**TO DO**: Rewrite the data below, replacing "GUI agent" with "interface agent" wherever it appears and leaving everything else unchanged.

**DATA RECORDS**:
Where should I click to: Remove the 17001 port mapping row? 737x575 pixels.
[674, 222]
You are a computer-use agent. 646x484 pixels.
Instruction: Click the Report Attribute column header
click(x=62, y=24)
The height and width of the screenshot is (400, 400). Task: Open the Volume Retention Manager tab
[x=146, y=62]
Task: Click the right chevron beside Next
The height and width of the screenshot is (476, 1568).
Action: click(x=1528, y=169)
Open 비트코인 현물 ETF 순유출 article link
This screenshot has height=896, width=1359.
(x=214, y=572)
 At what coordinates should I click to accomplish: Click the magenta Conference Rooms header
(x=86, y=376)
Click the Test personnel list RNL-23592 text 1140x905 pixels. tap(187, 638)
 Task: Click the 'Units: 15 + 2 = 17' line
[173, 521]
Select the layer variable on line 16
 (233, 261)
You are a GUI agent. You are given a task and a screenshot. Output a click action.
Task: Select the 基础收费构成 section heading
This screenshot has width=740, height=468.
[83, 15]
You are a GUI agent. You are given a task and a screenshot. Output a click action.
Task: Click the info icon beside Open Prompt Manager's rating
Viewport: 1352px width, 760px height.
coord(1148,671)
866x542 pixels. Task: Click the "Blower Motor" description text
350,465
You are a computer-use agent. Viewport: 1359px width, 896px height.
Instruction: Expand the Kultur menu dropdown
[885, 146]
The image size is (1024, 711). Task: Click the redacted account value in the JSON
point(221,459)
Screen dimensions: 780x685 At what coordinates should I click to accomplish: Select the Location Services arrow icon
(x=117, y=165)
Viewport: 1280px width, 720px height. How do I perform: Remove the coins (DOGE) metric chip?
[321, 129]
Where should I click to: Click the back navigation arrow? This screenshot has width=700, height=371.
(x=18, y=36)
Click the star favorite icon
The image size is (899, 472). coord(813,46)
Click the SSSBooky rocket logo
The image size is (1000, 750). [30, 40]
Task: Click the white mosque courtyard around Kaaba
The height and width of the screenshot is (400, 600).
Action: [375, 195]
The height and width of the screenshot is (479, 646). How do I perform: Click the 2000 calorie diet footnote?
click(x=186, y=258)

**THE ANSWER**:
Where should I click to: Remove the 17001 port mapping row? 737x575 pixels.
[674, 222]
You are a computer-use agent. 646x484 pixels.
Instruction: Click the Report Attribute column header
click(x=62, y=24)
The height and width of the screenshot is (400, 400). Task: Open the Volume Retention Manager tab
[x=146, y=62]
Task: Click the right chevron beside Next
The height and width of the screenshot is (476, 1568).
Action: click(x=1528, y=169)
Open 비트코인 현물 ETF 순유출 article link
This screenshot has height=896, width=1359.
(x=214, y=572)
 At what coordinates should I click to accomplish: Click the magenta Conference Rooms header
(x=86, y=376)
Click the Test personnel list RNL-23592 text 1140x905 pixels. tap(187, 638)
 Task: Click the 'Units: 15 + 2 = 17' line
[173, 521]
Select the layer variable on line 16
 (233, 261)
You are a interface agent. You are given a task and a screenshot. Output a click action.
Task: Select the 基础收费构成 section heading
This screenshot has width=740, height=468.
[83, 15]
You are a interface agent. You are given a task and a screenshot. Output a click action.
Task: Click the info icon beside Open Prompt Manager's rating
Viewport: 1352px width, 760px height.
coord(1148,671)
866x542 pixels. Task: Click the "Blower Motor" description text
350,465
You are a computer-use agent. Viewport: 1359px width, 896px height.
Instruction: Expand the Kultur menu dropdown
[885, 146]
The image size is (1024, 711). Task: Click the redacted account value in the JSON
point(221,459)
Screen dimensions: 780x685 At what coordinates should I click to accomplish: Select the Location Services arrow icon
(x=117, y=165)
Viewport: 1280px width, 720px height. How do I perform: Remove the coins (DOGE) metric chip?
[321, 129]
Where should I click to: Click the back navigation arrow? This screenshot has width=700, height=371.
(x=18, y=36)
Click the star favorite icon
The image size is (899, 472). coord(813,46)
Click the SSSBooky rocket logo
The image size is (1000, 750). [30, 40]
Task: Click the white mosque courtyard around Kaaba
The height and width of the screenshot is (400, 600).
Action: [375, 195]
The height and width of the screenshot is (479, 646). How do I perform: Click the 2000 calorie diet footnote?
click(x=186, y=258)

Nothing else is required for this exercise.